[Records for this exercise Boundary: Start]

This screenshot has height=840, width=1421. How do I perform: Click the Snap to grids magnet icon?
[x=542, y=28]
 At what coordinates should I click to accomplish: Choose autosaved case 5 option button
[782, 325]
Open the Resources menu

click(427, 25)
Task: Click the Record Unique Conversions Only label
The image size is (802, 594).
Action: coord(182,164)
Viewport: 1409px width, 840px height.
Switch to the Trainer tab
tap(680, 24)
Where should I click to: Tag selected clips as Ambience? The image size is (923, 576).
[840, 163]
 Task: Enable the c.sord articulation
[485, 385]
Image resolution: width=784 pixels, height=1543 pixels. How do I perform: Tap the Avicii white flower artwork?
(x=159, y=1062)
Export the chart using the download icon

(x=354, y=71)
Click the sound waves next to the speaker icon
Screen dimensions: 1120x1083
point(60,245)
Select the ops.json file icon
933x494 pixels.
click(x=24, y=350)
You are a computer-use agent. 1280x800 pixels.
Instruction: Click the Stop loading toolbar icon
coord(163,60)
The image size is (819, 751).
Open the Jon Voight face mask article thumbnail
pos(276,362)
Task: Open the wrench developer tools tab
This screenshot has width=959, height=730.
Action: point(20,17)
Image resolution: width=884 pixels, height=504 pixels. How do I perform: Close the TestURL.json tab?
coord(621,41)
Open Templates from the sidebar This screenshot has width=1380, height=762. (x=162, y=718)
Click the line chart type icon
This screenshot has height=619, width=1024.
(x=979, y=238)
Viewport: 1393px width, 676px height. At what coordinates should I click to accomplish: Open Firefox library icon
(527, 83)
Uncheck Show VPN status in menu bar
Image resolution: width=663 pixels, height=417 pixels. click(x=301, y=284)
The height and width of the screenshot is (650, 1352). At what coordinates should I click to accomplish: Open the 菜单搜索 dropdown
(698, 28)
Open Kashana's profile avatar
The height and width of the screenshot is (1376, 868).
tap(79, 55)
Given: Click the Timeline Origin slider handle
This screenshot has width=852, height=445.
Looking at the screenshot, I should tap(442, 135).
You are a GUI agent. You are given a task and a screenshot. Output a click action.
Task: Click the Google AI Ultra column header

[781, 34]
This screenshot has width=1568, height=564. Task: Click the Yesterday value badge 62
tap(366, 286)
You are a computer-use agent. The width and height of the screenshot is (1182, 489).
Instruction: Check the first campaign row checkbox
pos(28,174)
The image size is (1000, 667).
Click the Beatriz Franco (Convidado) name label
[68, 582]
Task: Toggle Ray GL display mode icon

[Records for this exercise Boundary: End]

Transcribe the whole listing with nothing added or left out.

This screenshot has height=840, width=1421. How do I perform: Click the Snap to grids magnet icon?
[x=542, y=28]
 At what coordinates should I click to accomplish: Choose autosaved case 5 option button
[782, 325]
Open the Resources menu

click(427, 25)
Task: Click the Record Unique Conversions Only label
The image size is (802, 594).
Action: coord(182,164)
Viewport: 1409px width, 840px height.
Switch to the Trainer tab
tap(680, 24)
Where should I click to: Tag selected clips as Ambience? The image size is (923, 576).
[840, 163]
 Task: Enable the c.sord articulation
[485, 385]
Image resolution: width=784 pixels, height=1543 pixels. How do I perform: Tap the Avicii white flower artwork?
(x=159, y=1062)
Export the chart using the download icon

(x=354, y=71)
Click the sound waves next to the speaker icon
Screen dimensions: 1120x1083
point(60,245)
Select the ops.json file icon
933x494 pixels.
click(x=24, y=350)
You are a computer-use agent. 1280x800 pixels.
Instruction: Click the Stop loading toolbar icon
coord(163,60)
The image size is (819, 751).
Open the Jon Voight face mask article thumbnail
pos(276,362)
Task: Open the wrench developer tools tab
This screenshot has width=959, height=730.
Action: point(20,17)
Image resolution: width=884 pixels, height=504 pixels. How do I perform: Close the TestURL.json tab?
coord(621,41)
Open Templates from the sidebar This screenshot has width=1380, height=762. (x=162, y=718)
Click the line chart type icon
This screenshot has height=619, width=1024.
(x=979, y=238)
Viewport: 1393px width, 676px height. At what coordinates should I click to accomplish: Open Firefox library icon
(527, 83)
Uncheck Show VPN status in menu bar
Image resolution: width=663 pixels, height=417 pixels. click(x=301, y=284)
The height and width of the screenshot is (650, 1352). At what coordinates should I click to accomplish: Open the 菜单搜索 dropdown
(698, 28)
Open Kashana's profile avatar
The height and width of the screenshot is (1376, 868).
tap(79, 55)
Given: Click the Timeline Origin slider handle
This screenshot has width=852, height=445.
Looking at the screenshot, I should tap(442, 135).
You are a GUI agent. You are given a task and a screenshot. Output a click action.
Task: Click the Google AI Ultra column header

[781, 34]
This screenshot has width=1568, height=564. Task: Click the Yesterday value badge 62
tap(366, 286)
You are a computer-use agent. The width and height of the screenshot is (1182, 489).
Instruction: Check the first campaign row checkbox
pos(28,174)
The image size is (1000, 667).
Click the Beatriz Franco (Convidado) name label
[68, 582]
Task: Toggle Ray GL display mode icon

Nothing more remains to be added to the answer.